## Texto apresentado
■ ■ ■ ■ ■

MPE-MA/Promotor de Justiça - Algumas teorias procuram definir a relação entre a tipicidade e ilicitude. Uma delas poderia ser resumida na frase: “A tipicidade é a ratio cognoscendi da ilicitude”. CORRETO

MPE-BA/ Promotor de Justiça - No tocante à relação entre a tipicidade e a ilicitude, a teoria da indiciariedade defende que a tipicidade não guarda qualquer relação com a ilicitude, devendo, inicialmente, ser comprovado o fato típico, para, posteriormente, ser demonstrada a ilicitude (...). ERRADO

Por isso, para que o estudo da ilicitude ganhe espaço é fundamental ater-se às causas que excepcionalmente promovem a exclusão da ilicitude do fato típico. Em síntese: se o fato típico indica a ilicitude como regra (presunção relativa), deve o investigador analisar, diante do caso concreto, eventual causa extraordinária que justifique a conduta, tornando-a lícita. Por essa razão parte da doutrina refere-se a essas situações como justificantes.

As causas excludentes da ilicitude (nomenclatura mais utilizada) podem ser encontradas na parte geral do Código Penal (causas gerais), assim como na Parte Especial (causas especiais) e até mesmo na legislação extraordinária (também tidas como especiais ou específicas). Há também as chamadas causas supralegais, não previstas de maneira expressa, mas deduzidas a partir do caso concreto.

São gerais o estado de necessidade, a legítima defesa, o estrito cumprimento do dever legal e o exercício regular do direito, todas elencadas no art. 23 do Código Penal. As especiais são encontradas no art. 128, que trata do aborto; no art. 142, referente à injúria e difamação; no crime de constrangimento ilegal (art. 146, §3º, I, do CP); na violação de domicílio (art. 150, §3º, I e II, do CP) e no furto de coisa comum (art. 156, §2º, do CP). As causas excludentes fora do Código Penal estão na Lei 6.538/78 (art. 10), no art. 1.210, §1º, do Código Civil, e na Lei 9.605 (art. 37, I).

■ ■ ■ ■ ■

## Tarefa 1
Segundo o texto apresentado, em que artigo do Código Penal estão elencadas as causas gerais de exclusão da ilicitude?
## Tarefa 2
Extraia do texto apresentado o trecho entre "MPE-BA/ Promotor de" e "situações como justificantes.", incluindo ambos.

## Dados apresentados

■ ■ ■ ■ ■

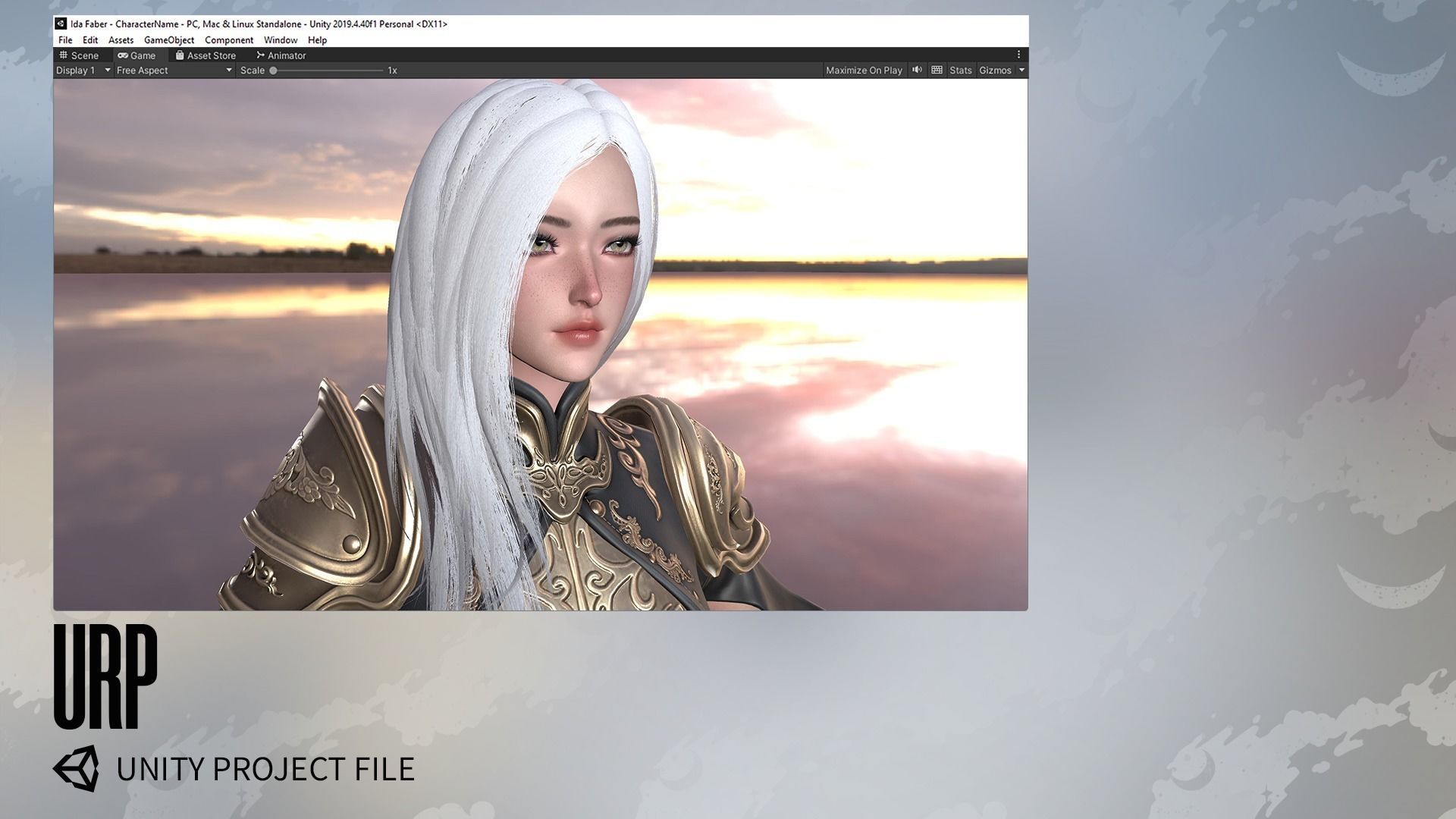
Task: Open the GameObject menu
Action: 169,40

■ ■ ■ ■ ■

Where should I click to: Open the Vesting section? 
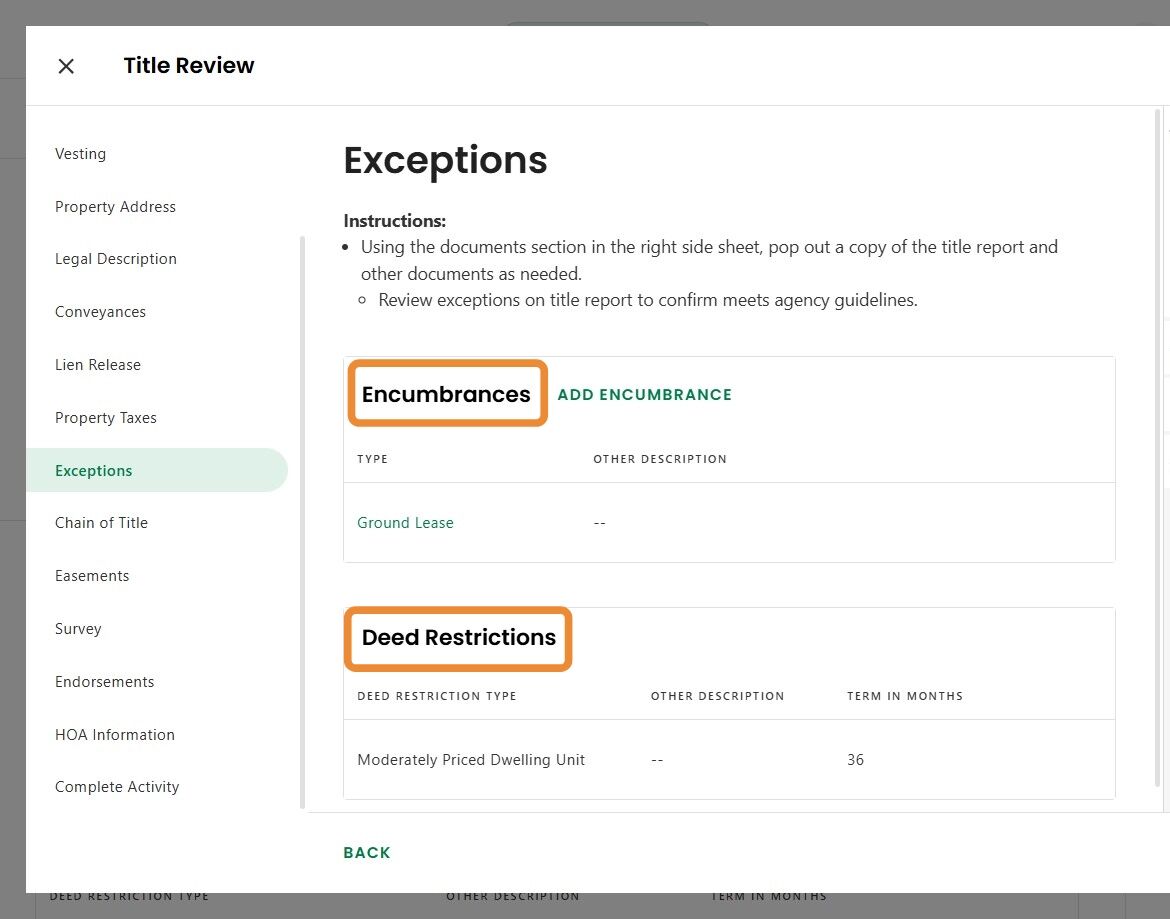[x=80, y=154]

■ ■ ■ ■ ■

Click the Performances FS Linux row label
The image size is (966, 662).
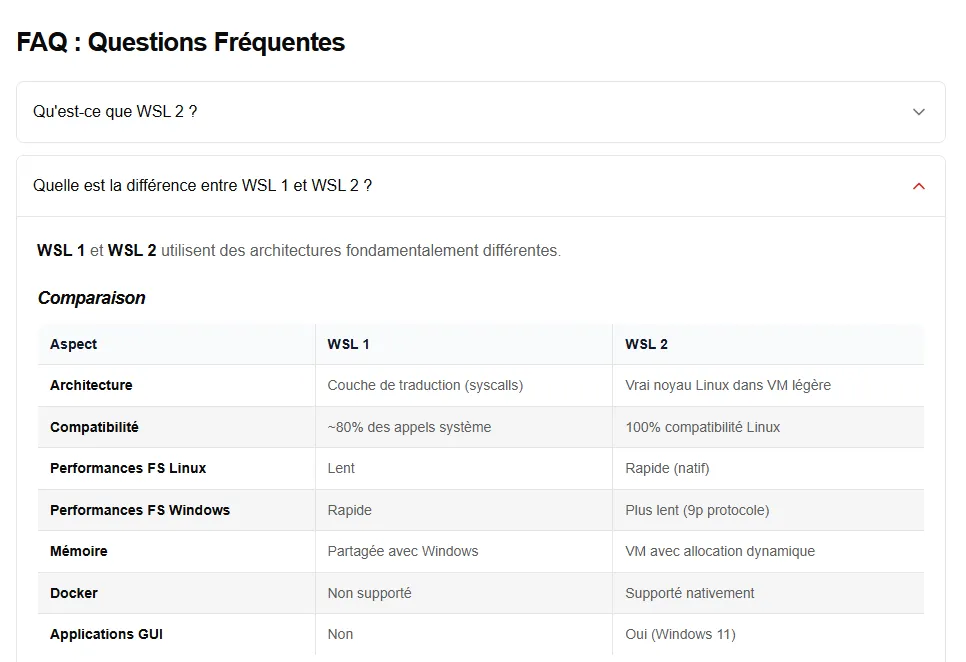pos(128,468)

■ ■ ■ ■ ■

## Solução detalhada 1
No art. 23 do Código Penal.

## Solução detalhada 2
MPE-BA/ Promotor de Justiça - No tocante à relação entre a tipicidade e a ilicitude, a teoria da indiciariedade defende que a tipicidade não guarda qualquer relação com a ilicitude, devendo, inicialmente, ser comprovado o fato típico, para, posteriormente, ser demonstrada a ilicitude (...). ERRADO

Por isso, para que o estudo da ilicitude ganhe espaço é fundamental ater-se às causas que excepcionalmente promovem a exclusão da ilicitude do fato típico. Em síntese: se o fato típico indica a ilicitude como regra (presunção relativa), deve o investigador analisar, diante do caso concreto, eventual causa extraordinária que justifique a conduta, tornando-a lícita. Por essa razão parte da doutrina refere-se a essas situações como justificantes.